# Picturing Your Characters



## Gyarachu (Aug 3, 2014)

I struggle to picture my characters in my head. Like, _really _struggle. At best I can get a very vague glimpse, though without being able to really nail down any specifics. At worst I picture a video game character I know, or a TV/movie character/actor. At the moment my two female leads look like Emma Watson and Bridget Regan. Obviously.* :friendly_wink:

I just can't do it. I can't visually create a person, and when my characters end up involuntarily looking like ones I know, it really hamstrings my ability to develop them as their own person.

Is this normal? Can writers usually picture their creations? Can YOU do it?
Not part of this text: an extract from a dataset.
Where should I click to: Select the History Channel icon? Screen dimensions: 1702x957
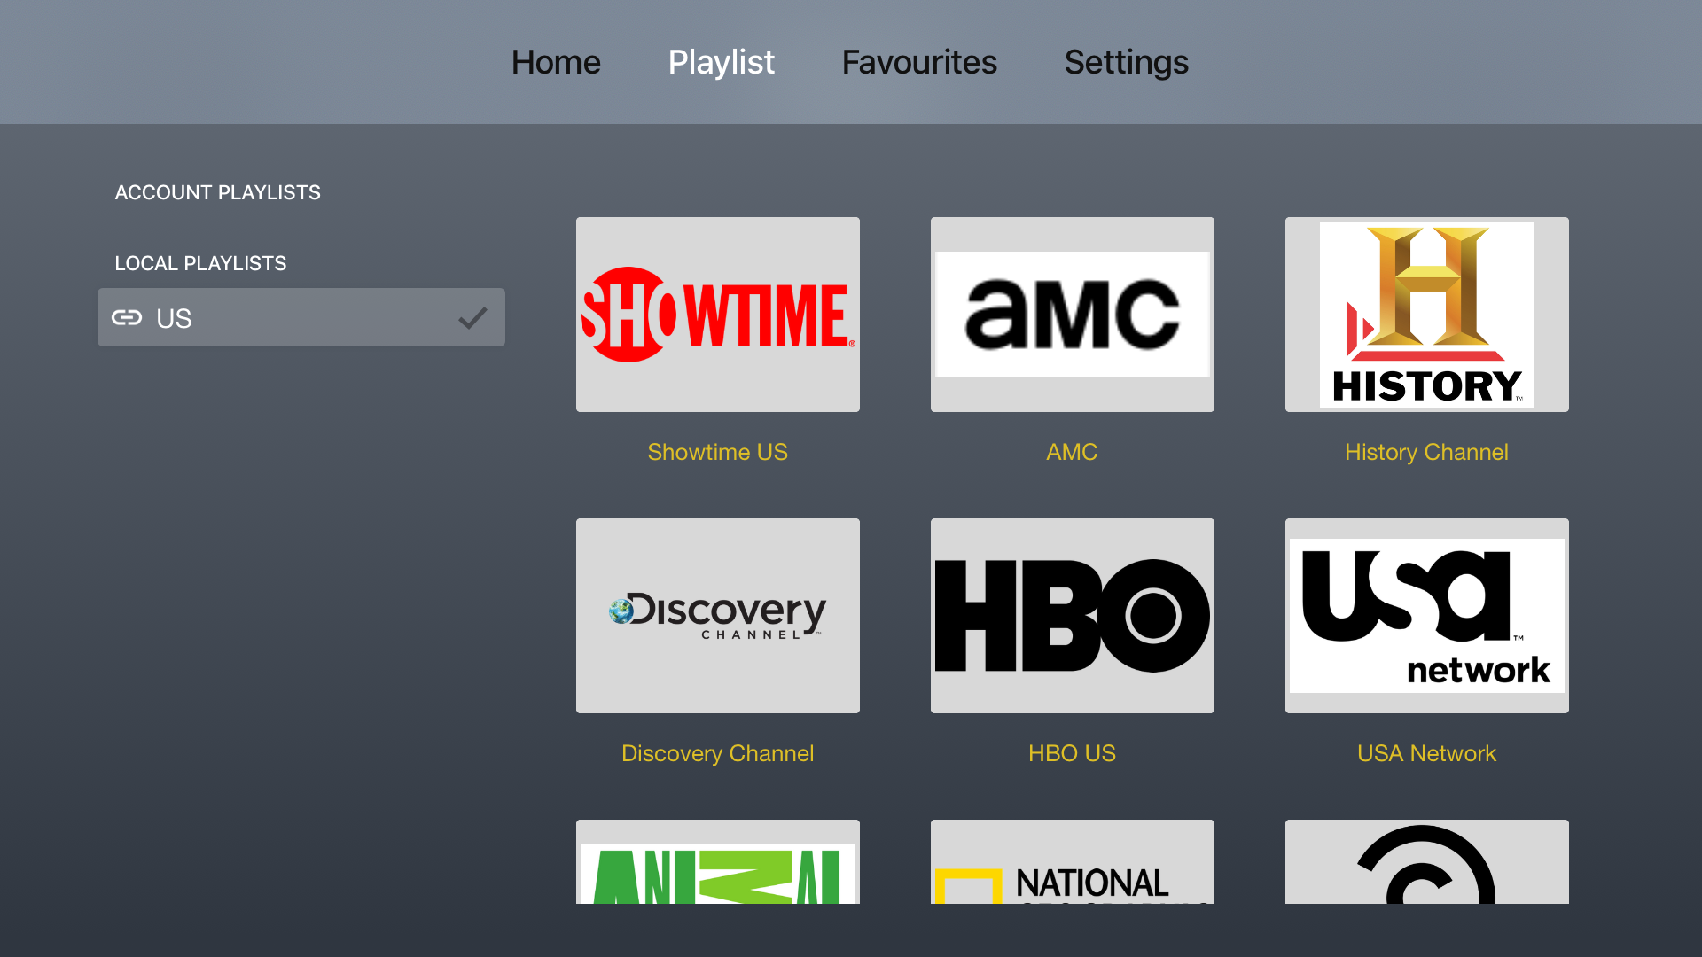tap(1426, 313)
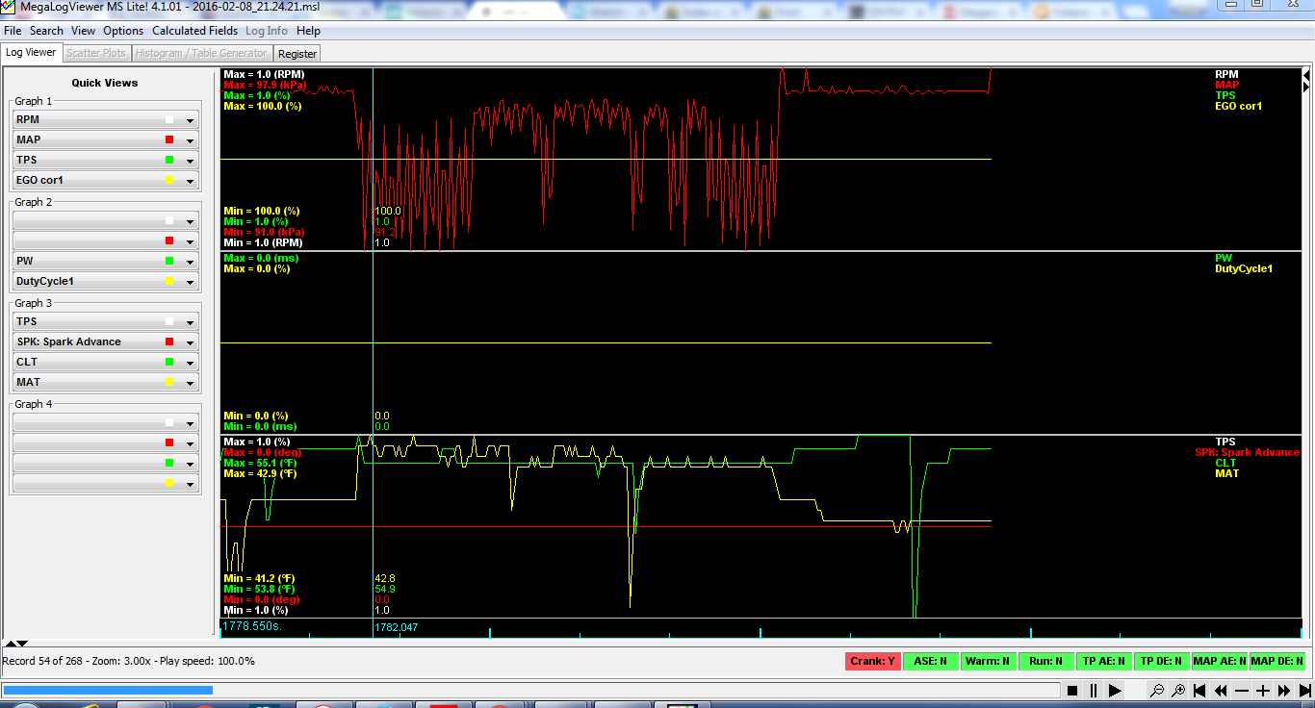
Task: Click the fast forward double-arrow icon
Action: coord(1284,691)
If so, is there anything you find kick-starts/expedites the process?





*And obviously my three male leads are all me.


----------



## Smevel (Aug 3, 2014)

Well from I've had in my thought bubble when it comes to characters its entirely possible for most newly "birthed" characters to have lots of resemblances to whoever or whatever your idea was as their basis when they were brought up. A trick I found is one where everything is set in stone (things such as handwriting, favorite music, clothes, etc.) really vague things and the character(s) preference while things such as (eye color, hair, backstory inserts, etc.) can be left out so your character doesn't get the "2-D" treatment and so that you can have those to build up on.


----------



## Morkonan (Aug 3, 2014)

Gyarachu said:


> ...Is this normal? Can writers usually picture their creations? Can YOU do it? If so, is there anything you find kick-starts/expedites the process?..



I don't know about other writers, but I don't have any problem imagining what my characters look like. Then again, what they look like usually isn't an important part of the story, so even my own mental image of them is subject to change. But, yes, I can easily imagine what they look like.

Maybe you're placing far too much importance on physical appearance? Unless there's a story hook, particular narrative style or a character or plot device involved, there's nothing special about what a character "looks like." I find it a fairly simple matter when it comes down to picturing characters - If what I imagine they look like needs to be changed, then their appearance changes.



> *And obviously my three male leads are all me.




It's not unusual for writers to empathize with their characters or even to put part of themselves into a character. But, it gets boring writing about yourself all day, doesn't it?


----------



## garza (Aug 3, 2014)

My characters never have faces at the beginning - only personalities. Who they are is defined by what they say and do, but I have no idea how they look. 

After the story is written and has been set aside for a while I'll read it again and that's when images of the characters form in my mind.


----------



## T.S.Bowman (Aug 3, 2014)

I know what my MC looks like. However, I leave it to the reader to form their own picture of him. I give only a bare minimum description of any of my characters even though I have a pretty good idea of what they look like.

If a physical description doesn't do anything to move the story along, or is a VERY integral part of the character, like a limp or some physical deformity or something, I don't describe much.


----------



## voltigeur (Aug 3, 2014)

One suggestion that a friend in my critique group made was a photo album for your characters. 

I'm writing a historical thriller so my characters look like regular people. I found pictures of Salvadoran Guerrillas and my intelligence office I had pictured as crew cut horn rim glasses etc. Michael Douglas in Falling Down near dead ringer for who I envisioned. 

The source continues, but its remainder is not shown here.